Nobody makes listeners more cosily uncomfortable than Kate Bush. A prodigious but by no means a prolific talent, Kate does not merely write and perform music, she conceives, gestates and gives birth to songs. On Running…she plays volatile and vulnerable with equal measure, building an epic saga for her characteristic ruminating Romantic heroine around a delicate pulse, slowly eroded by rising synthesised atmospherics. Listening to Kate Bush can be an overwhelming experience, so it’s probably a good thing she only comes around with an album every five years, and hasn’t performed in public since 1982. True divas don’t do tours, it seems.

Millie Jackson – (If Loving You Is Wrong) I Don’t Want to Be Right


There aren’t enough divas in the history of music brassy enough to appear sitting on a toilet for an album cover, but Millie Jackson did it for her album “Back to the S**t!” and in the process got named one of more tasteless album covers of all time. Besides causing controversy with her album cover art, Millie managed to write and produce some of the finest, funkiest and most outspoken soul/disco records of the 1970s. While her duet albums with Isaac Hayes were her most popular, it’s her raw and unabashed solo albums that fully epitomise her rude and rowdy musical persona with a heartbeat of gold.

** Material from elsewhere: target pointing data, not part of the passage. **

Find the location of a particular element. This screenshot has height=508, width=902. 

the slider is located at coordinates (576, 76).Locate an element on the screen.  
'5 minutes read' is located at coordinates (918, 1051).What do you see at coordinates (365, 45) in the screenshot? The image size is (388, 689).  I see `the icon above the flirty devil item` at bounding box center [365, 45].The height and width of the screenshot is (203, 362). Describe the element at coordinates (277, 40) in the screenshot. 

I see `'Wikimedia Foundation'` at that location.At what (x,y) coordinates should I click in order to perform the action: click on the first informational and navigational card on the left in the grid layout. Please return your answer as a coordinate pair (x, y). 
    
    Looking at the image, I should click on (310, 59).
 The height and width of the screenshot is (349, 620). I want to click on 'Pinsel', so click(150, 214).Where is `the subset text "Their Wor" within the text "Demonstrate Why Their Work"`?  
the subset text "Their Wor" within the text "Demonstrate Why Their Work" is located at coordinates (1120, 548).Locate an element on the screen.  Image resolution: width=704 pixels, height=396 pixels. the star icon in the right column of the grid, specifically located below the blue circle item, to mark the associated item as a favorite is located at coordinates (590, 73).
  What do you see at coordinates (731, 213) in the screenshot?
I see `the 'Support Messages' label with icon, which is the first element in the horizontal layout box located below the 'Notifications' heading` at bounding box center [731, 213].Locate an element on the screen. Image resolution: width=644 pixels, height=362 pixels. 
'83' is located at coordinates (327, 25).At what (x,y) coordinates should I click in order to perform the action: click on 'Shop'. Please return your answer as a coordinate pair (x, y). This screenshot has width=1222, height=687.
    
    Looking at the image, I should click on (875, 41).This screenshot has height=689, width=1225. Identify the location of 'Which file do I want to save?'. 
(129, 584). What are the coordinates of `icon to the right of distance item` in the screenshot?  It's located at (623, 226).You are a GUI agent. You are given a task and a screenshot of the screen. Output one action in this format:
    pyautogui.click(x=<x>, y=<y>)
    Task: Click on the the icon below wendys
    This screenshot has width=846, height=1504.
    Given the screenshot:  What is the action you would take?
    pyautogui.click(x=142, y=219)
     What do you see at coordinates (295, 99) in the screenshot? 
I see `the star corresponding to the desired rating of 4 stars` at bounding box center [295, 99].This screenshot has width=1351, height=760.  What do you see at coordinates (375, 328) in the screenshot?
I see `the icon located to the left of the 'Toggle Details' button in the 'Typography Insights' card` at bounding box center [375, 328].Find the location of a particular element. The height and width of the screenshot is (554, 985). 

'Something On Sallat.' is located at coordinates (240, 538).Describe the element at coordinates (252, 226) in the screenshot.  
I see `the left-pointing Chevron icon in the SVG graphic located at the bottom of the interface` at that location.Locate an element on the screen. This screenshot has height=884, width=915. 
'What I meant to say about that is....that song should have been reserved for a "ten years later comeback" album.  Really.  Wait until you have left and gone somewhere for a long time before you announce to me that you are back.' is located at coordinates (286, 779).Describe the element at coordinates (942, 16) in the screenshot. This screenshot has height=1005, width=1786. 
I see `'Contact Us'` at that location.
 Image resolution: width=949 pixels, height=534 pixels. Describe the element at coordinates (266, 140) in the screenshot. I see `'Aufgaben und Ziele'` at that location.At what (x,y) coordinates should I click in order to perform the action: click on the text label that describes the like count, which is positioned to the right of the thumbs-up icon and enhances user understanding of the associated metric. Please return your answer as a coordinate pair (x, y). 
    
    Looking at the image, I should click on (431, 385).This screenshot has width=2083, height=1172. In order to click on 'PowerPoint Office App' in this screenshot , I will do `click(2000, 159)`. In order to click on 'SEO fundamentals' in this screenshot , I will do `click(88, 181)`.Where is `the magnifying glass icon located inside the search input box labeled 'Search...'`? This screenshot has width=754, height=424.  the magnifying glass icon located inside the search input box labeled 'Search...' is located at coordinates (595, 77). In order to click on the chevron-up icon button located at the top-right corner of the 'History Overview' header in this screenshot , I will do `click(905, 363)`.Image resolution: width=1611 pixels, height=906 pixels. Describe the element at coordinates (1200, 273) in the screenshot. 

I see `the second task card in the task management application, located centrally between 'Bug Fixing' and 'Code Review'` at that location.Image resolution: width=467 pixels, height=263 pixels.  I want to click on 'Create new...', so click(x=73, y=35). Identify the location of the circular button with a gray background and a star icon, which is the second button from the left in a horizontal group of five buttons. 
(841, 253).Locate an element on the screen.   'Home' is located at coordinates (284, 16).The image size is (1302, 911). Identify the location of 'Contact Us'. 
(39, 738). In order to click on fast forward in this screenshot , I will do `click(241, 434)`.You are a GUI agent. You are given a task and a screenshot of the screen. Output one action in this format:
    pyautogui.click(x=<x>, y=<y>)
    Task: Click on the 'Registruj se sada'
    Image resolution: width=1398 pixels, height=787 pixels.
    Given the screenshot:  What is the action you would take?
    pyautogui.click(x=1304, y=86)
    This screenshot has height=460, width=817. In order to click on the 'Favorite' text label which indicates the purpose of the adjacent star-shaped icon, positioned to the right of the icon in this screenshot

Teena Marie – Behind The Groove


Despite being moulded into a blue-eyed soulstress and disco queen, first in a volatile partnership with Rick James and then later with Motown’s Berry Gordy, by 1980, Teena Marie had finally found her independence with a distinctive vocal style and impressive song writing skills making her one of more prominent disco/soul singers of the 80s. Self-styled as the “Blackest White Woman Ever”, she wrote and played all her own music, with a soul music sensibility considered by many to be as authentic as any of her African-American contemporaries.  The song Behind The Groove is one of the purest, funkiest fusions of the soul disco era. A close friend of Marvin Gaye, whose work, life and death would have a profound effect on her own music; she found re-emergence during the late 90s as a collaborator with another prominent music widow – Biggie Small’s Faith Evans –as well as playing matriarch to many of the neo-soul genre’s best emerging female singers, including Joss Stone. Her unexpected death in 2010 saw a well-deserved revival and re-evaluation of her music.

Freddie Mercury – Killer Queen

But of course, the title of world’s greatest diva would go to a man, but deservedly, that man is Freddie. Checking all the boxes for diva immortality, the Queen frontman not only played hard, out-Gagging Gaga herself in legendary diva behaviour, but also worked hard, writing and performing some of rock music’s greatest and most unforgettable songs. Singlehandedly changing the way rock music is played – multi-genre mini rock operas, innovative recording techniques – and consumed – embracing the importance of image and theatricality in music video and live performance, there was and still is only one Freddie Mercury, often imitated, but never replicated and never to be replaced. Killer Queen is an early example – from the 1974 album Sheer Heart Attack – of Queen’s multi-layered music performance and Freddie’s enigmatic, energetic lyrics. The group would go on to greater, more illustrious heights, but this is evidence that the true Freddie Mercury flash and style was always there, just waiting for the world to catch up.